曽祢まさこ「悪魔の十三夜A」(1987年2月6日第1刷発行)

「村にいることに危険を感じ、マデリン一家はひっそりと北部の村に引っ越す。
 新しい生活が始まったにも関わらず、マデリンの心ははずまない。
 懐かしいホリーフィールドでの思い出、そして、ゆっくりと愛情を育んできたクリフとの思い出…。
 しかし、そんな平穏な生活も破られる時が来る。
 マデリンの一家の裏にあった沼から骸骨が発見され、ロンドンを訪問中のマデリンの母親は警察の手が迫る。
 どうにか警察の手から逃れた母親だったが、負傷してしまう。
 命を長引かせる為に、犠牲者を求める彼女だが、深い霧の中から現れたのは、ジャック・ザ・リッパー(切り裂きジャック)であった。
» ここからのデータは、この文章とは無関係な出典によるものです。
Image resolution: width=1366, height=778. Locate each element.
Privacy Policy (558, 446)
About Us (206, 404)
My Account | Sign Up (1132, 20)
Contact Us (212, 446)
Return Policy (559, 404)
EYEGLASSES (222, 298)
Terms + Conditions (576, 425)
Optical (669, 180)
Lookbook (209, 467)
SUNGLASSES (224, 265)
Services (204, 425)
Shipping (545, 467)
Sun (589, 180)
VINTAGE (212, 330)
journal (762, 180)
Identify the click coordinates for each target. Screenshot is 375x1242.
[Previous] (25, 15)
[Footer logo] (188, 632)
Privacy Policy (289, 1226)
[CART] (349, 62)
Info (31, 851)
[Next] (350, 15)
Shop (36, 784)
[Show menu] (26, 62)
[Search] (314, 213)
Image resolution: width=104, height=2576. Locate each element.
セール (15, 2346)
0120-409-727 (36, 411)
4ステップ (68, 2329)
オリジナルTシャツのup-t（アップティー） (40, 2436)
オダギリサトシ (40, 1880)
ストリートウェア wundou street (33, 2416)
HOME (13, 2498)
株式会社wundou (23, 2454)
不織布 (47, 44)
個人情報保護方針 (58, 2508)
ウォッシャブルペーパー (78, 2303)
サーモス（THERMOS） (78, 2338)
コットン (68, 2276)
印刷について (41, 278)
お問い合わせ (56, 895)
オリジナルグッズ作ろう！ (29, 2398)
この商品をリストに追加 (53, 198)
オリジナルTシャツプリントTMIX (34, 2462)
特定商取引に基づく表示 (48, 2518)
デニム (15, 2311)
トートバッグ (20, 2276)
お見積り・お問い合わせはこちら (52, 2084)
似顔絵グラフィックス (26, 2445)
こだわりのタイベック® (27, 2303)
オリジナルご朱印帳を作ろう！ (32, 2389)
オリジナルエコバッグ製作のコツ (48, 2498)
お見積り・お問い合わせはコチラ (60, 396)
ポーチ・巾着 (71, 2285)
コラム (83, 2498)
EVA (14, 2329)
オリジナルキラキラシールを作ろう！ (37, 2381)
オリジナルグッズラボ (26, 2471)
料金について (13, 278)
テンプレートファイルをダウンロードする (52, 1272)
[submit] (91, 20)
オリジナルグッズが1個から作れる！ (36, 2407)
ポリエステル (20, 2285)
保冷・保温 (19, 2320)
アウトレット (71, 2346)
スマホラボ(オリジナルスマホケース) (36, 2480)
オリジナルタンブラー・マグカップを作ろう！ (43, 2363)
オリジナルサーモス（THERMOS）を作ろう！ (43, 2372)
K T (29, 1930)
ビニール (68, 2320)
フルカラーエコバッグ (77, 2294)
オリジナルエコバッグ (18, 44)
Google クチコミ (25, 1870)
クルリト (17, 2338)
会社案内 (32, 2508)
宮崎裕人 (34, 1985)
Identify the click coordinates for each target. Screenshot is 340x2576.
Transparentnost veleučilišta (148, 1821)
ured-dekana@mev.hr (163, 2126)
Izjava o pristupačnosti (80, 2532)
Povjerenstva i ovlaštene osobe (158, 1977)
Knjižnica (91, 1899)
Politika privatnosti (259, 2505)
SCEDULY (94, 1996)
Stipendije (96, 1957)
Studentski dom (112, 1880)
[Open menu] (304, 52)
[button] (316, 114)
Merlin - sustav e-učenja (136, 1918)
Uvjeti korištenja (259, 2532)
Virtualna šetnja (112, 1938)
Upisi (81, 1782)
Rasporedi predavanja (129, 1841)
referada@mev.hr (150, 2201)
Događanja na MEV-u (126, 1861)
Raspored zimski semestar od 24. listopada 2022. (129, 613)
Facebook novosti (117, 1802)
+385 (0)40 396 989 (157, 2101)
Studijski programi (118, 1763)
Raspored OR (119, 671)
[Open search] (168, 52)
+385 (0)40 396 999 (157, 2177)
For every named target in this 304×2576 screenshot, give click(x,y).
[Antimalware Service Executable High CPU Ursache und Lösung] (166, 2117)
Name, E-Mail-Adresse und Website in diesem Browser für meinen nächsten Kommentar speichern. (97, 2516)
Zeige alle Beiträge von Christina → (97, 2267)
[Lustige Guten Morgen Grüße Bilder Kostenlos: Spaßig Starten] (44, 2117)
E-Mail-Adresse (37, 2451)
 切り裂きジャックを撃退したものの、深手を負った母親は「無」へと返る。
 マデリンとディオンの運命は…?
 そして、マデリンの秘められた過去が明らかになる…」
(「なかよしデラックス」昭和61年9月号〜12月号掲載)

 完結編となる二巻では、母親を失ったマデリンの成長を描いております。
 通して見ると、テーマは「家族愛」だったと思います。
 愛する者を守るためなら鬼にでも悪魔でもなる…そういう運命を担った人間達の孤独を描いた、数少ない傑作なのではないでしょうか?
 その点が、年を重ねるごとに「人情もの」に弱くなるオヤジである私の琴線をびんびんと震わして止みません。